第百七十六話 ジャスパーという男

「その為に私が来たんです。私達は今、とある事業を始めようとしています。発案者はキャロライン・オーグ。彼女はルーデリア国内の全ての領地に特産物や名物を作り、広がり続ける国内の貧富の差を少しでも埋めようと考えています。様々な商品をその土地で開発し、ここに居るリアン・チャップマンとダニエル・チャップマン率いる、チャップマン商会に販売を依頼しているのです。何よりも基盤となる商品開発は、このノア・バセットが立ち上げた会社、アリス工房で行っています。彼の妹のアリス・バセットは私達にも想像のつかないような食材の食べ方や道具を次々と生み出すので、その知識を少しでも人の役に立てる事が出来たのなら、とキャロラインが出資しました。そして今や、販売こそまだですが、既にいくつかの商品が出来上がりつつあります。一つはこれ、スマホ」


 そう言ってカインはスマホを取り出した。隣でノアも同じようにスマホを取り出し、皆に見えるように高く掲げている。

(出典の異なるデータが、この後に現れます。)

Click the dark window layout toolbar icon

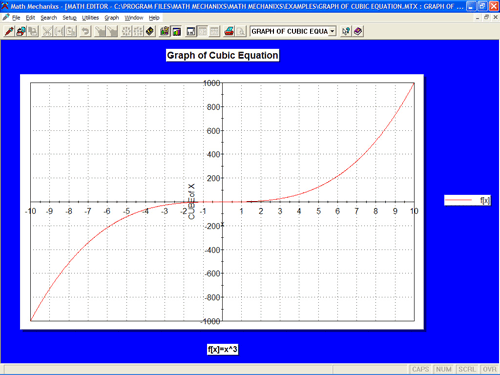[191, 31]
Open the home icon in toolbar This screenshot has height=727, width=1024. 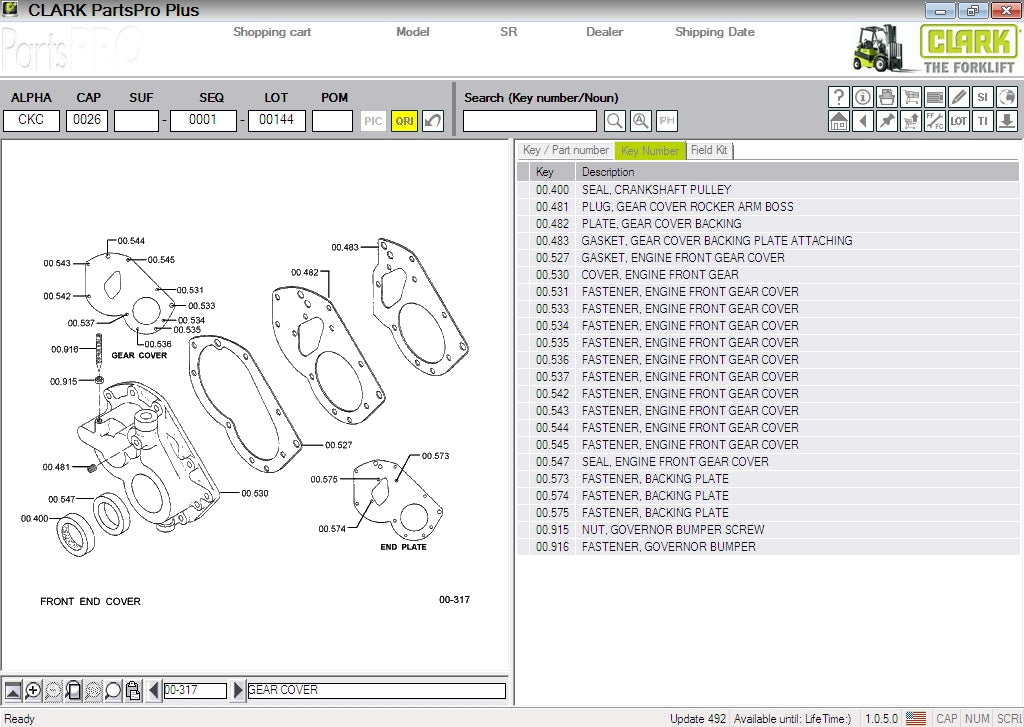[839, 121]
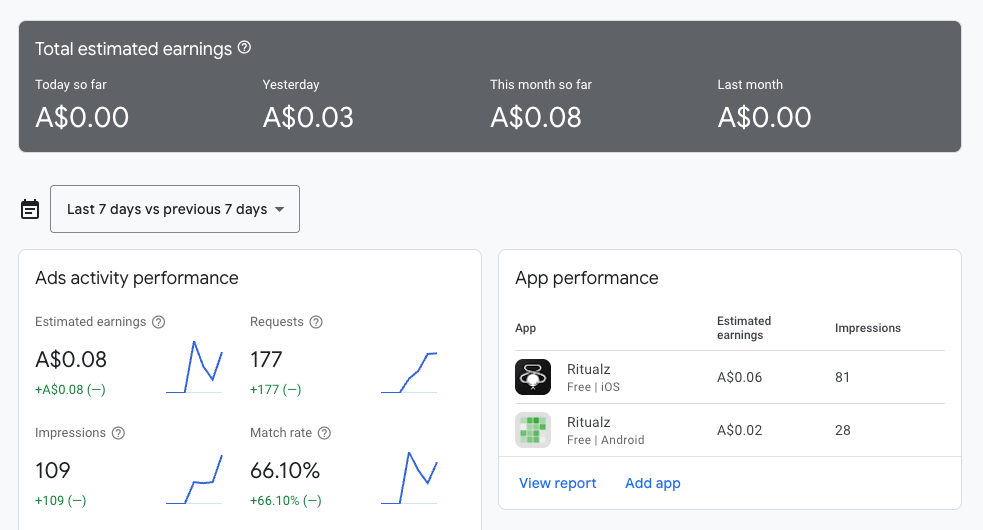
Task: Click the calendar icon beside date range
Action: 29,209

「これは遠く離れた場所に居る友人や家族、恋人と音声、映像を送れるというものです」


 カインはスマホを操作して隣に居るノアにビデオ通話をかけた。すると、カインの画面に隣に居るノアの顔が映し出される。それを見て皆はギョッとした顔をして息を飲んだ。


 これだけでは信じてもらえないか? そう思っていた矢先、一人の男が言った。


「俺、これ知ってる……ストリング伯爵が言ってたってやつだ……」

「ストリング伯爵?」


 男の隣で別の音が首を傾げた。しばらくじっとカインが持つスマホを眺めていた男は、何かに気付き興奮したように話し出した。

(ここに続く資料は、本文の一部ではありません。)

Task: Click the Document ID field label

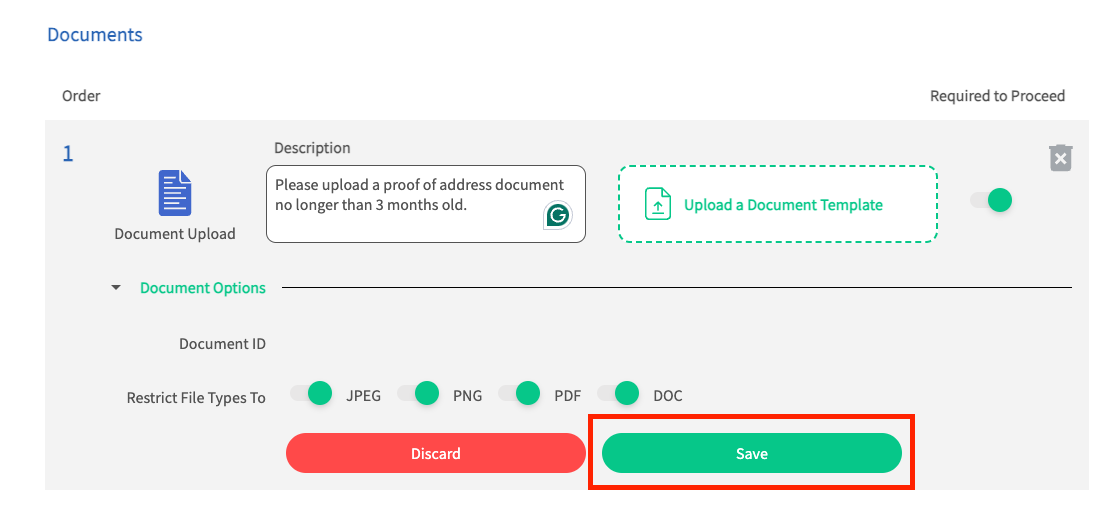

「ああ! ストリング伯爵がやってる製鉄工場に知り合いが居て、そいつが言ってきたんだ。ストリング伯爵がガラス製品を扱える工房を探してるって。何でも、面白い事業をキャロライン様が立ち上げたみたいで、見た事もないとてつもなく便利な商品を扱ってるから一枚噛むつもりらしいんだが、お前も噛まないか? って言われて、うちでは今、ガラスの薄い板を大量に作ってるんだ。あの四角いガラスの所のだよ!」


 その言葉に職人たちはどよめいた。どうやらあれは本当に素晴らしい物らしい、と。


「ああ、もううちの商品に携わってくれてる方が居たんですね! それじゃあ話が早いです。既にこのスマホはクラーク家の領地に専用の工場が建てられています。商品化するまで、もう間もなくでしょう。そして、あなた達全ての工房にもお願いしたいのです。どうか、このジュースの瓶を作ってはいただけませんか?」


 ノアの言葉に職人たちは沸いた。ずっとこの領地にはもういらないと言われてきた職人たちだ。こんな風に誰かから求められるのは、職人たちにとっては最大級の誉め言葉である。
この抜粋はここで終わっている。